沖田、原田、永倉と話していると障子が開き、土方と近藤が現れた。
「お、近藤さんに土方さん。ってーー」
入ってきた二人に声をかけた原田だったが、その後ろにいる人物を見て目を見開いた。
「斎藤!?おまえ、何でここにいるんだよ!?」
同じく、目を見開いた永倉は二人の後ろにいた人物…斎藤を見て声を上げた。
沖田も静かに驚いていた。
「おや、斎藤君じゃないか、久しぶりだねえ。御陵衛士のほうはどうしたんだい?」
「こんにちは、斎藤君」
「一ちゃん、帰ってたの?」
特に驚いた様子を見せない井上、山南、桜に対し、原田と永倉は驚いた表情のままだった。
「いやいや、ちょっと落ち着きすぎだろ!てか、なんで斎藤…えっ!?」
「あー、ごちゃごちゃうるせえな。本日付けで斎藤は新選組に復帰する」
「へ?」
土方が溜息を吐きながらそう言うと、原田と永倉の表情は困惑したものへと変わった。
「……いや、ちょっと待った土方さん。俺たちとしちゃ、うれしい便りだけどよ。そんじゃ御陵衛士っつうか、伊東派の立場はどうなるんだ?」
「うーんとね、左之さん。そもそもとして…一ちゃんは伊東派じゃないんだよ」
「は?」
笑う桜に、原田は益々困惑する。
「斎藤君はな、トシの命を受けて、間者として伊東派に混じっていたんだ」
「なんだ。一君、僕に内緒でそんな楽しいことをしてたんだね」
「さっきは肝が冷えたぜ……。近藤さんたちも人が悪いよ」
「極秘だったのでな。黙っていて、皆にはすまんことをしたなあ」
「その割には桜は知っていたんだね」
どこか黒い笑みを浮かべる沖田に、負けじと笑みを浮かべる。
「僕は“女装”が出来るからね。新選組の人間とバレずに接触して…情報の受け渡しをするくらい容易い事さ」
ふふっと笑っていると、斎藤が咳払いをしたのでそちらを見る。
「安心するのは、まだ早い。この半年、俺は御陵衛士として活動を続けていたが、伊東たちは新選組に対し、明らかな敵対行動を取ろうとしている」
その言葉に、空気が張り詰める。
「敵対行動とは……表現からして、穏やかではなさそうだね」
「伊東の奴は幕府を貶める為、羅刹隊の存在を公にしようとしてやがるんだ。……その為に、薩摩と手を組んだって話もあるな」
幕府お抱えの新選組が羅刹という存在に関わっている。
それが公になれば新選組は罪に問われ、幕府の権威も失墜する。
場合によっては、薩長側が戦の大義名分とする可能性だってある。
ただ、今回の一番の問題はそこではない。
「そして、より差し迫った問題がもう一つ。伊東派は、新選組局長暗殺計画を練っている」
その言葉に、面々の表情は険しいものへと変わる。
沖田に至っては笑顔で殺気を放つくらいだ。
そして…渦中の人である近藤は、難しい表情のまま黙して語らず。
とりあえず、土方の話を聞けという事だろう。
「御陵衛士は既に、新選組潰しに動き始めている。こちらも…動き始める必要がある」
土方は静かに目を瞑った。
「伊東甲子太郎ーー羅刹の存在を公にするだけでなく、近藤さんの命まで狙ってるときた」
鬼の副長としてのーー淡々とした声色で話す土方は、ゆっくりと目を開きスッと細めた。
「残念なことだが、あの男には死んでもらうしかねえな」
「う……む……。
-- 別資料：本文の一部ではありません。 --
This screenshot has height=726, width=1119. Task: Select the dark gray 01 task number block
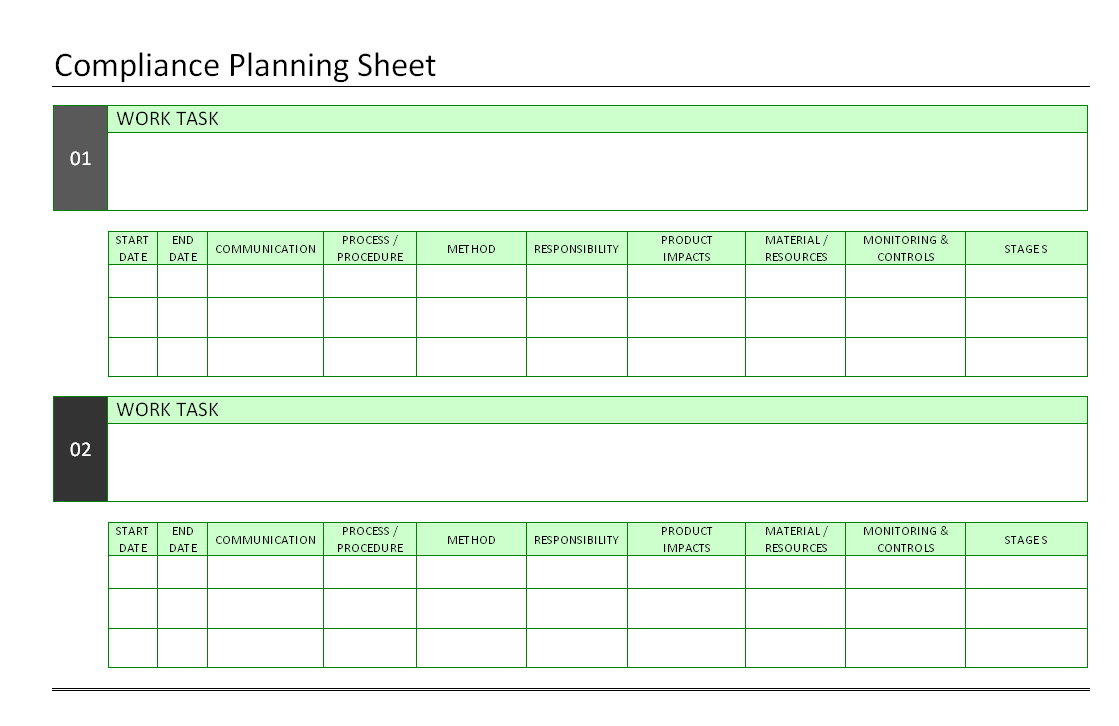click(x=81, y=158)
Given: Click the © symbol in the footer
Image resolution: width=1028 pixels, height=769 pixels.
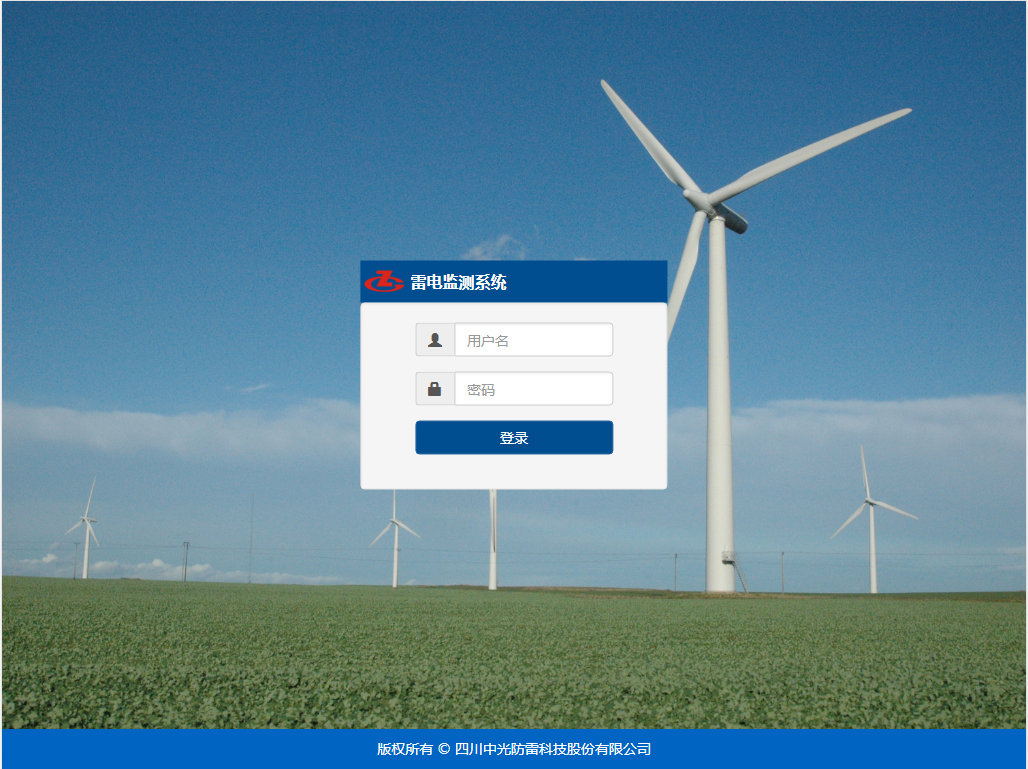Looking at the screenshot, I should click(444, 749).
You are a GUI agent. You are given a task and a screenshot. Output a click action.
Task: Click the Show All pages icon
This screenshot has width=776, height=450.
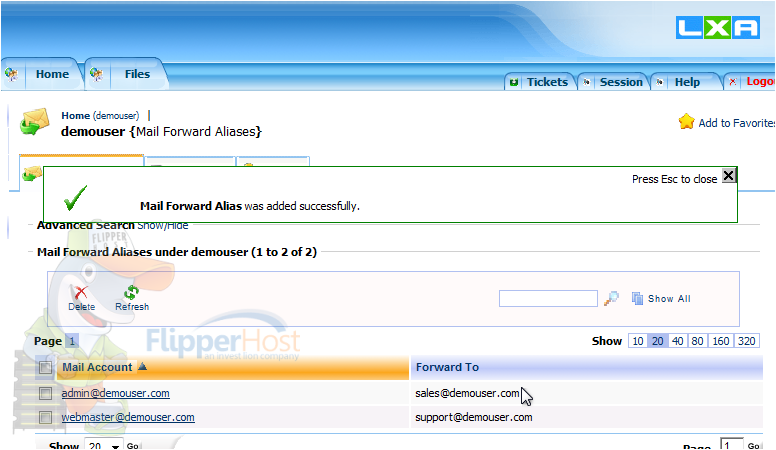(x=637, y=299)
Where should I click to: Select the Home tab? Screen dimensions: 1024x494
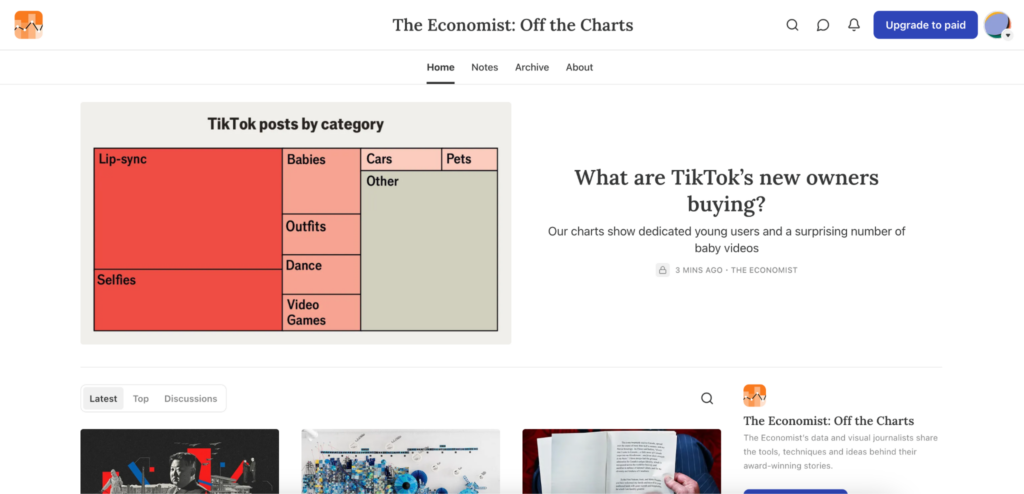(440, 67)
止むを得まい……」
副長が指示を出し、局長が認めた。
これは…新選組の総力を挙げて伊東甲子太郎を殺すということを示している。
桜はピンと張り詰めた空気にゴクリと唾を飲み込んだ。
「まず、伊東を近藤さんの別宅に呼び出す。接待には俺と山南さん、桜にも回ってもらう。その後、伊東の死体を使って御陵衛士の連中を呼び出し……斬る。実行隊は……、新八、原田。おまえらに頼む」
「土方さん、僕は誰を斬ればいいんですか?」
「総司は別宅の周りを源さんと見張って欲しい。伊東が警戒して何人か連れてくるかもしれないからな」
「……わかりました」
近藤のすぐ間近でない事に沖田は不満そうだったが、彼はきっと自分でもわかっている。
伊東に上手く接待が出来ないであろうことを。
その後も淡々と指示が飛ぶ中、桜は静かに手を上げた。
「どうした、桜」
「僕を接待ではなく実行隊へと回してください」
その言葉に、皆の視線が集まる。
「何故だ?」
「平助と話がしたいんです」
桜の言葉に、永倉は首を傾げる。
「話したいって…連れ戻せばいいじゃねえか」
「…新八さん、簡単に連れ戻せればそうしたいですが、もしもが有ればどうしますか?」
「もしもって…」
桜は土方を真っ直ぐ見つめ、土方も見つめ返していた。
「新選組と御陵衛士、もし刃向かうつもりなら斬る必要があるのは分かってます」
「おいっ、桜…!」
斬るという言葉に原田は声を荒げたが、桜はそれを無視して言葉を続ける。
「ですが、話をして彼が戻ってきてくれるならば…迎え入れるべきだと思っています。彼は…今は別の場所にいても、我々の同志ですから」
にこりと微笑んだ桜に、原田と永倉は肩の力を抜く。
本当に斬るつもりではなく、桜も平助を連れ戻したいと思っている事が分かったからだ。
「……好きにしろ」
土方はフッと笑った。
「それと斎藤は今回の作戦からは外れてもらう。事情を知らねえ隊士連中から見ると、斎藤は伊東派から出戻りしたようにしか見えねえからな。その代わり、坂本龍馬暗殺に関して見廻組が行ったと話が出ているが、新選組が実は手を掛けたのでは無いかという話も出回っている。町で不審な動きがないか見回りを頼む」
「わきまえています。ほとぼりが冷めるまで、俺はここにいない方がいいでしょう」
斎藤は頷いた。
「早速、伊東に話を持ちかける。いつでも動けるようにしておけ」
土方の言葉に面々は頷いた。
話が終わり広間を出ようとした時、ぽんっと頭を撫でられた。
「平助、連れ戻そうぜ」
見上げるとそこには笑みを浮かべる原田と永倉がいた。
「うん、勿論!」
桜はそう返事をして笑った。
(……さて)
部屋を出ながら桜は考える。
原作では、油小路で平助が羅刹になる切っ掛けとなったのは薩摩の藩命を受けて藩士と共に現れた匡さんと天霧さんだ。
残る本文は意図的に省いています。